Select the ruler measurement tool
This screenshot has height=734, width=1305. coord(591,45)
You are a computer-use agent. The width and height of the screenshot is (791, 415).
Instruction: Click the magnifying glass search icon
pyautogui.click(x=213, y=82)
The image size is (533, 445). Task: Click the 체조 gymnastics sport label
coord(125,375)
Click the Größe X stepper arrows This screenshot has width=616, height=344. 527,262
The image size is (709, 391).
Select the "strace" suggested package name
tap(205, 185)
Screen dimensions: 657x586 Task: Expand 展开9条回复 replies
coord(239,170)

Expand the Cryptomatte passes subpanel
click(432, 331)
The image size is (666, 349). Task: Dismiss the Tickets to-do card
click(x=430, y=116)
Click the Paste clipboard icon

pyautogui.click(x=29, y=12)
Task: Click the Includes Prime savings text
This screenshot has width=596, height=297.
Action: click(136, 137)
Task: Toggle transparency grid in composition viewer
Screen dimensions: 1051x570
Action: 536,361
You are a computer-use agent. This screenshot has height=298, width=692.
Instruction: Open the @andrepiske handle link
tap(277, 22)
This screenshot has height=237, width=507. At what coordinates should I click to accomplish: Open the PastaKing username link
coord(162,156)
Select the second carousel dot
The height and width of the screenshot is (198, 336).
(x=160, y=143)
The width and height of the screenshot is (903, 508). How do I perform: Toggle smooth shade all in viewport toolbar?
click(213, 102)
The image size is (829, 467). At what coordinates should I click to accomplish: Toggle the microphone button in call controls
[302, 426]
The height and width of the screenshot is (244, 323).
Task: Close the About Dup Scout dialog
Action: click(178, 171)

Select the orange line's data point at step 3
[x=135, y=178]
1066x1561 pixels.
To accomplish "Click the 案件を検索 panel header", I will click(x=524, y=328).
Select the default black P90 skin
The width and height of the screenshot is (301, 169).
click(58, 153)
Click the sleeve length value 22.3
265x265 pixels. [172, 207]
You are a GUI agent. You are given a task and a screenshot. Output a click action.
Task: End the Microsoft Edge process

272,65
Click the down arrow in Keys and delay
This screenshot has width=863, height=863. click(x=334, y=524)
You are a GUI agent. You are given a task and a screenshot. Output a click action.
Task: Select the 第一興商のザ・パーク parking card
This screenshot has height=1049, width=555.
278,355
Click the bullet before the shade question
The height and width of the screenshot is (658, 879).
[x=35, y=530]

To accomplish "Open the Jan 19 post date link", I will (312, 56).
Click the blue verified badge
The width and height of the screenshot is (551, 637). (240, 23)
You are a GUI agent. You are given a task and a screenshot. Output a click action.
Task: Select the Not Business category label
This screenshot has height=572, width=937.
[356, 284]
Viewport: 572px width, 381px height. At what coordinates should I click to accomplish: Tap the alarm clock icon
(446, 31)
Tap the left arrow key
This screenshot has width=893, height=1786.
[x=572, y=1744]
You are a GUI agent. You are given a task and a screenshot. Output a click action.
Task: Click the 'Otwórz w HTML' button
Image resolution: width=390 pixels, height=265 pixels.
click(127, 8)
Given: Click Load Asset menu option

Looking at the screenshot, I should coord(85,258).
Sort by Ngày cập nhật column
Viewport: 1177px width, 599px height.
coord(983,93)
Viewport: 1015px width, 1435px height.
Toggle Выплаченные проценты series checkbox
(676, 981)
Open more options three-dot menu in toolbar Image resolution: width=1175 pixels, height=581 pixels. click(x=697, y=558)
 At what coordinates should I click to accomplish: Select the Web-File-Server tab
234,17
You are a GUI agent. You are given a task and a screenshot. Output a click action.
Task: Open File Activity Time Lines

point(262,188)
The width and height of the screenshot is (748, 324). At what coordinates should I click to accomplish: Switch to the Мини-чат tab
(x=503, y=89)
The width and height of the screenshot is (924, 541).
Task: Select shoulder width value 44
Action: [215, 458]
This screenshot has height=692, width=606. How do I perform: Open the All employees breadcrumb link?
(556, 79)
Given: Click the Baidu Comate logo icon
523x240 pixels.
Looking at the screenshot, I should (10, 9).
········
• Task instructions: Extract every line above exactly as it stands.

• Result for this task:
Select the ruler measurement tool
This screenshot has height=734, width=1305. coord(591,45)
You are a computer-use agent. The width and height of the screenshot is (791, 415).
Instruction: Click the magnifying glass search icon
pyautogui.click(x=213, y=82)
The image size is (533, 445). Task: Click the 체조 gymnastics sport label
coord(125,375)
Click the Größe X stepper arrows This screenshot has width=616, height=344. 527,262
The image size is (709, 391).
Select the "strace" suggested package name
tap(205, 185)
Screen dimensions: 657x586 Task: Expand 展开9条回复 replies
coord(239,170)

Expand the Cryptomatte passes subpanel
click(432, 331)
The image size is (666, 349). Task: Dismiss the Tickets to-do card
click(x=430, y=116)
Click the Paste clipboard icon

pyautogui.click(x=29, y=12)
Task: Click the Includes Prime savings text
This screenshot has width=596, height=297.
Action: click(136, 137)
Task: Toggle transparency grid in composition viewer
Screen dimensions: 1051x570
Action: 536,361
You are a computer-use agent. This screenshot has height=298, width=692.
Instruction: Open the @andrepiske handle link
tap(277, 22)
This screenshot has height=237, width=507. At what coordinates should I click to accomplish: Open the PastaKing username link
coord(162,156)
Select the second carousel dot
The height and width of the screenshot is (198, 336).
(x=160, y=143)
The width and height of the screenshot is (903, 508). How do I perform: Toggle smooth shade all in viewport toolbar?
click(213, 102)
The image size is (829, 467). At what coordinates should I click to accomplish: Toggle the microphone button in call controls
[302, 426]
The height and width of the screenshot is (244, 323).
Task: Close the About Dup Scout dialog
Action: click(178, 171)

Select the orange line's data point at step 3
[x=135, y=178]
1066x1561 pixels.
To accomplish "Click the 案件を検索 panel header", I will click(x=524, y=328).
Select the default black P90 skin
The width and height of the screenshot is (301, 169).
click(58, 153)
Click the sleeve length value 22.3
265x265 pixels. [172, 207]
You are a GUI agent. You are given a task and a screenshot. Output a click action.
Task: End the Microsoft Edge process

272,65
Click the down arrow in Keys and delay
This screenshot has width=863, height=863. click(x=334, y=524)
You are a GUI agent. You are given a task and a screenshot. Output a click action.
Task: Select the 第一興商のザ・パーク parking card
This screenshot has height=1049, width=555.
278,355
Click the bullet before the shade question
The height and width of the screenshot is (658, 879).
[x=35, y=530]

To accomplish "Open the Jan 19 post date link", I will (312, 56).
Click the blue verified badge
The width and height of the screenshot is (551, 637). (240, 23)
You are a GUI agent. You are given a task and a screenshot. Output a click action.
Task: Select the Not Business category label
This screenshot has height=572, width=937.
[356, 284]
Viewport: 572px width, 381px height. At what coordinates should I click to accomplish: Tap the alarm clock icon
(446, 31)
Tap the left arrow key
This screenshot has width=893, height=1786.
[x=572, y=1744]
You are a GUI agent. You are given a task and a screenshot. Output a click action.
Task: Click the 'Otwórz w HTML' button
Image resolution: width=390 pixels, height=265 pixels.
click(127, 8)
Given: Click Load Asset menu option

Looking at the screenshot, I should coord(85,258).
Sort by Ngày cập nhật column
Viewport: 1177px width, 599px height.
coord(983,93)
Viewport: 1015px width, 1435px height.
Toggle Выплаченные проценты series checkbox
(676, 981)
Open more options three-dot menu in toolbar Image resolution: width=1175 pixels, height=581 pixels. click(x=697, y=558)
 At what coordinates should I click to accomplish: Select the Web-File-Server tab
234,17
You are a GUI agent. You are given a task and a screenshot. Output a click action.
Task: Open File Activity Time Lines

point(262,188)
The width and height of the screenshot is (748, 324). At what coordinates should I click to accomplish: Switch to the Мини-чат tab
(x=503, y=89)
The width and height of the screenshot is (924, 541).
Task: Select shoulder width value 44
Action: [215, 458]
This screenshot has height=692, width=606. How do I perform: Open the All employees breadcrumb link?
(556, 79)
Given: Click the Baidu Comate logo icon
523x240 pixels.
Looking at the screenshot, I should (10, 9).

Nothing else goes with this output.